## Begin

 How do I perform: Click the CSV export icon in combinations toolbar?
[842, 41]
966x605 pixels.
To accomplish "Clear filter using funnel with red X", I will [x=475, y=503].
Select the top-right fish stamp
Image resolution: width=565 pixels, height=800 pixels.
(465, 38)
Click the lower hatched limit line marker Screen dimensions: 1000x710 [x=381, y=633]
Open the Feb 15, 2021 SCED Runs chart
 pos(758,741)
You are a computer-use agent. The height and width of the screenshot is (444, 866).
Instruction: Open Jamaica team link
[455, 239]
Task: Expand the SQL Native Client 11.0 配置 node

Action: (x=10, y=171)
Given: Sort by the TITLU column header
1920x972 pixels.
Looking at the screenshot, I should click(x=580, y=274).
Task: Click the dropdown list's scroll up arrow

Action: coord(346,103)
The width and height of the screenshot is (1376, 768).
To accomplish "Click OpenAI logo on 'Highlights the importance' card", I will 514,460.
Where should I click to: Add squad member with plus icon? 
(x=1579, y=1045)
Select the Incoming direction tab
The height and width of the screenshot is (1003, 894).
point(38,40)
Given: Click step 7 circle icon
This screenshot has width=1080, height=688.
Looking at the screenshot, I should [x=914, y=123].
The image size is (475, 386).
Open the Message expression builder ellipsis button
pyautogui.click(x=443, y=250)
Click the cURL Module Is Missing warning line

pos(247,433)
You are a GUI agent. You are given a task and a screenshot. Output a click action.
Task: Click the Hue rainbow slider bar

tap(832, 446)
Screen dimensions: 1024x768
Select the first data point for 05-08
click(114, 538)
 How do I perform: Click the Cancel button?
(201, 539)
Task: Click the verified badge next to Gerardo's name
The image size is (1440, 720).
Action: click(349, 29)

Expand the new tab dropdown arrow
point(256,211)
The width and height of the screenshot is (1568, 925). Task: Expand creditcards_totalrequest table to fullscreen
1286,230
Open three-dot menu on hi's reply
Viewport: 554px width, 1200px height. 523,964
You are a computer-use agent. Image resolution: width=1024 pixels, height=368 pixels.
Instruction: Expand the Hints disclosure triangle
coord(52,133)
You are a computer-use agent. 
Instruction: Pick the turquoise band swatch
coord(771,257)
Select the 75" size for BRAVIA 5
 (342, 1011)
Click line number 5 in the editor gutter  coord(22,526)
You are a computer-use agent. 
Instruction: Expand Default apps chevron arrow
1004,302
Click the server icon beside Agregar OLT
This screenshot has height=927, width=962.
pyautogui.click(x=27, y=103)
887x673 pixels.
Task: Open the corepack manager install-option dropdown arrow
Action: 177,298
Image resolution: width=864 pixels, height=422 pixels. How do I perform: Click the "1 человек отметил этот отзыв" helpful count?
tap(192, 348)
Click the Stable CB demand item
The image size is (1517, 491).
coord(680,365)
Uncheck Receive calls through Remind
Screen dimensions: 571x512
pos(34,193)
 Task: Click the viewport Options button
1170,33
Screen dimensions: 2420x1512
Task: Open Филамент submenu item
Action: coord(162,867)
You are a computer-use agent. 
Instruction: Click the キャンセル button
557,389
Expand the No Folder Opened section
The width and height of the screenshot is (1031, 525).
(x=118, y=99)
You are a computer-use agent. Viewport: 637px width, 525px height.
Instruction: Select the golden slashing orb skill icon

## End

◆ TASK BRIEF:
Copy out all of the lines above word for word, without changing anything.

◆ PROBLEM SOLUTION:
 How do I perform: Click the CSV export icon in combinations toolbar?
[842, 41]
966x605 pixels.
To accomplish "Clear filter using funnel with red X", I will [x=475, y=503].
Select the top-right fish stamp
Image resolution: width=565 pixels, height=800 pixels.
(465, 38)
Click the lower hatched limit line marker Screen dimensions: 1000x710 [x=381, y=633]
Open the Feb 15, 2021 SCED Runs chart
 pos(758,741)
You are a computer-use agent. The height and width of the screenshot is (444, 866).
Instruction: Open Jamaica team link
[455, 239]
Task: Expand the SQL Native Client 11.0 配置 node

Action: (x=10, y=171)
Given: Sort by the TITLU column header
1920x972 pixels.
Looking at the screenshot, I should click(x=580, y=274).
Task: Click the dropdown list's scroll up arrow

Action: coord(346,103)
The width and height of the screenshot is (1376, 768).
To accomplish "Click OpenAI logo on 'Highlights the importance' card", I will 514,460.
Where should I click to: Add squad member with plus icon? 
(x=1579, y=1045)
Select the Incoming direction tab
The height and width of the screenshot is (1003, 894).
point(38,40)
Given: Click step 7 circle icon
This screenshot has width=1080, height=688.
Looking at the screenshot, I should [x=914, y=123].
The image size is (475, 386).
Open the Message expression builder ellipsis button
pyautogui.click(x=443, y=250)
Click the cURL Module Is Missing warning line

pos(247,433)
You are a GUI agent. You are given a task and a screenshot. Output a click action.
Task: Click the Hue rainbow slider bar

tap(832, 446)
Screen dimensions: 1024x768
Select the first data point for 05-08
click(114, 538)
 How do I perform: Click the Cancel button?
(201, 539)
Task: Click the verified badge next to Gerardo's name
The image size is (1440, 720).
Action: click(349, 29)

Expand the new tab dropdown arrow
point(256,211)
The width and height of the screenshot is (1568, 925). Task: Expand creditcards_totalrequest table to fullscreen
1286,230
Open three-dot menu on hi's reply
Viewport: 554px width, 1200px height. 523,964
You are a computer-use agent. Image resolution: width=1024 pixels, height=368 pixels.
Instruction: Expand the Hints disclosure triangle
coord(52,133)
You are a computer-use agent. 
Instruction: Pick the turquoise band swatch
coord(771,257)
Select the 75" size for BRAVIA 5
 (342, 1011)
Click line number 5 in the editor gutter  coord(22,526)
You are a computer-use agent. 
Instruction: Expand Default apps chevron arrow
1004,302
Click the server icon beside Agregar OLT
This screenshot has height=927, width=962.
pyautogui.click(x=27, y=103)
887x673 pixels.
Task: Open the corepack manager install-option dropdown arrow
Action: 177,298
Image resolution: width=864 pixels, height=422 pixels. How do I perform: Click the "1 человек отметил этот отзыв" helpful count?
tap(192, 348)
Click the Stable CB demand item
The image size is (1517, 491).
coord(680,365)
Uncheck Receive calls through Remind
Screen dimensions: 571x512
pos(34,193)
 Task: Click the viewport Options button
1170,33
Screen dimensions: 2420x1512
Task: Open Филамент submenu item
Action: coord(162,867)
You are a computer-use agent. 
Instruction: Click the キャンセル button
557,389
Expand the No Folder Opened section
The width and height of the screenshot is (1031, 525).
(x=118, y=99)
You are a computer-use agent. Viewport: 637px width, 525px height.
Instruction: Select the golden slashing orb skill icon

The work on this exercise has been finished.